The latest Around The Verse video from Cloud Imperium Games and Roberts Space Industries popped up and it covers the last remaining bits of bugs that they need to stomp out on the development side in order to get alpha 3.0 up and out.
The near half-hour video starts with the Burn Down where they talk about the last remaining 26 must-fix issues that are keeping them from pumping out the alpha build for the backers. You can check out the video below.
One of the major bugs that gave the team problems was not being able to get out of the habitat in Levski. Once they discovered what the actual problem was and what was causing the bug, it turned out that it was extremely easy to fix and was resolved in a matter of three clicks.
Some major crashing was also occurring, and they needed to find what was causing the crashes. It turns out that it was a loadout bug where the player’s equipment was loading in and loading out properly on local machines but not on the networks. Some of the code for the player’s loadout was being deleted when ships would despawn, and it was causing a looping error that would eventually crash the servers, which is why it worked on local machines but not in the online environment.
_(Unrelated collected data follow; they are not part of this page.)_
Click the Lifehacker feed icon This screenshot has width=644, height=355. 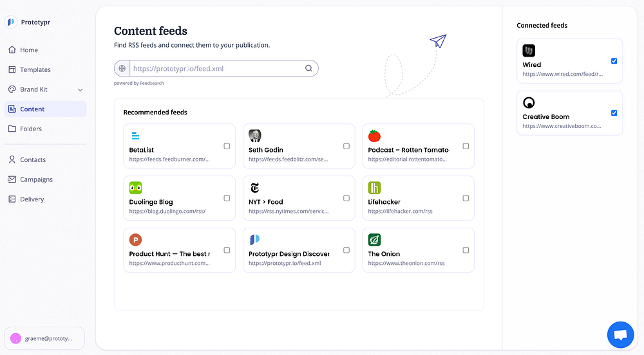pos(374,188)
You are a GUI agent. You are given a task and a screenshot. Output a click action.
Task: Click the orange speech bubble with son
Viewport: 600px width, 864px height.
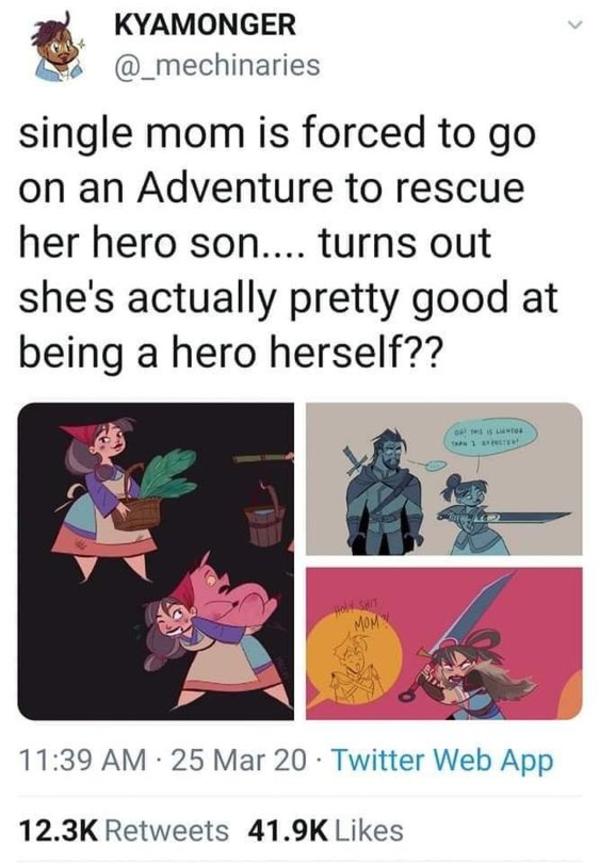356,656
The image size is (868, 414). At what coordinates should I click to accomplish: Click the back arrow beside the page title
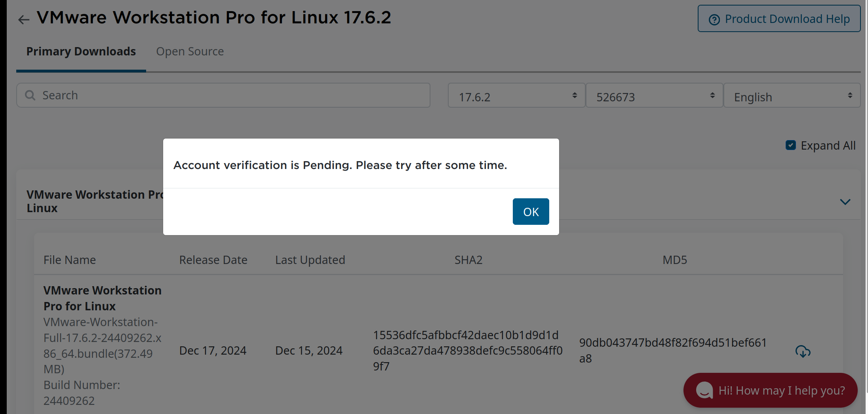(24, 19)
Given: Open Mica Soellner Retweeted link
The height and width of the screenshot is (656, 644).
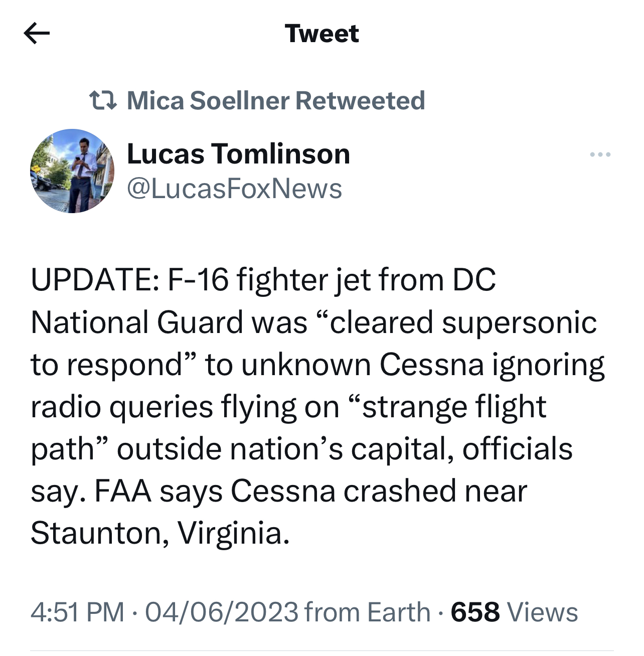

They did manage to track it down and fix it by changing the parent code when ships despawn so that players can spawn into local or network runtime environments without worrying about the parent/child bug crashing the system.
The team is also working on reducing the crashing threshold, making it more stable across the different areas of Star Citizen, no matter what part of the game you’re playing.
Amazingly, the team managed to reduce the major blockers by 19, bringing the must-fix issues down to seven. That’s right, they’re now in the single-digits.
Previously it was estimated that alpha 3.0 would release on October 5th… and it kind of looks like that might be the actual window for the build to release, assuming there are no major hiccups that get in the way between now and then.
The rest of the Around The Verse episode covers the air traffic controlling systems, ensuring that there are measures in place to make sure every player can land at the station, that there are enough platforms available for players to land, and that the air traffic controller works in synchronicity with multiple AIs so that everything works smoothly on the landing pad.
Players may get to experience these features for themselves soon enough, once those seven issues get ironed out.